━━━ Records to process ━━━

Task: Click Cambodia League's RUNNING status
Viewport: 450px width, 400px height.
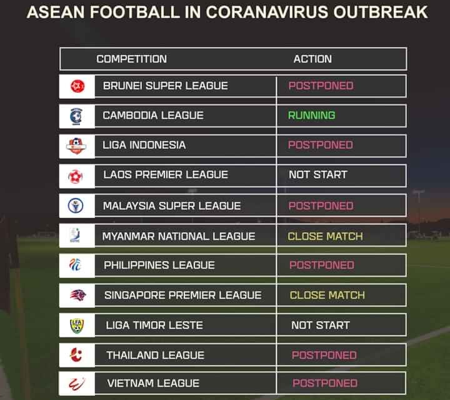Action: tap(311, 115)
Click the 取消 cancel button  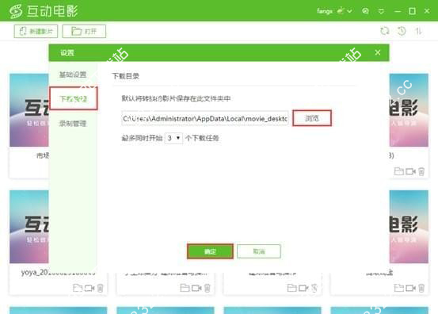tap(259, 251)
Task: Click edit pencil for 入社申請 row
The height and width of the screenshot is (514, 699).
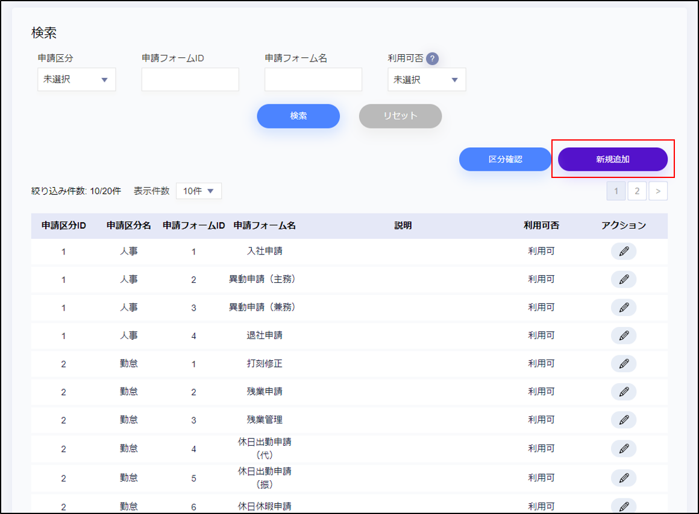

━━━

Beginning with the line that contains "Task: Click edit pencil for 入社申請 row" and ending with the last line of the data, restate each line word for word. Exclude the pictures.

Solution to this task:
Task: Click edit pencil for 入社申請 row
The height and width of the screenshot is (514, 699).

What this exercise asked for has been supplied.